WORK ORDER
In the text on creating an LCD project in CCS, what new file must be created to hold RobG's code?

GIVEN TEXT
»»

Creating an LCD Project in CCS

Since I prefer Code Composer Studio (CCS) over the other methods for programming the MSP430, I will quickly discuss how to use someone else's code in your projects.

The first step is to create a new project for your specific device, for this example I am using the MSP430G2553. While you can import any file to your project, I prefer to just copy and paste the code when using code posted online. For RobG's code you need to create one new file, "PCD8544.h" and copy his code directly into it. The simplest way to start with his library is to also copy his "main.c" and modify it for your project.

While it is possible to change some of the pin assignments around, be careful. Some of the pins need to stay where they are because they are special SPI pins built into the USCIB interface (in the MSP430G2553). To use this library in its most basic form, three functions are needed.
  • clearBank(bank) - Clears an entire line on the LCD display and sets the current location to the beginning of the line.
  • writeStringToLCD(string) - Write a string to the LCD in the current location.
  • writeCharToLCD(char) - Write a character to the LCD in the current location.
In addition to RobB's code I will be using the printf code which I discussed in my previous post. This allows us to display the content of our variables on the LCD display, for example the current temperature of the toaster oven. To use printf, you have to copy the printf.c file into your project and then create the following two functions in your main.c file. By using these functions, the output of printf is displayed on the LCD.

 /**  
  * puts() is used by printf() to display or send a string.. This function  
  *   determines where printf prints to. For this case it outputs a string  
  *   to a LCD, another option could be to send the string out via UART.  
  **/  
 void puts(char *s) {  
   writeStringToLCD(s);  
 }  
 /**  
  * puts() is used by printf() to display or send a character. This function  
  *   determines where printf prints to. For this case it outputs a  
  *   character to a LCD.

««

STORED DATA
»»

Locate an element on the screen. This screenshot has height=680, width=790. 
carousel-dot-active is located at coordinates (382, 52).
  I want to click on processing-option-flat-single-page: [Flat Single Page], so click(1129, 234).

««

YOUR SOLUTION
A file named "PCD8544.h".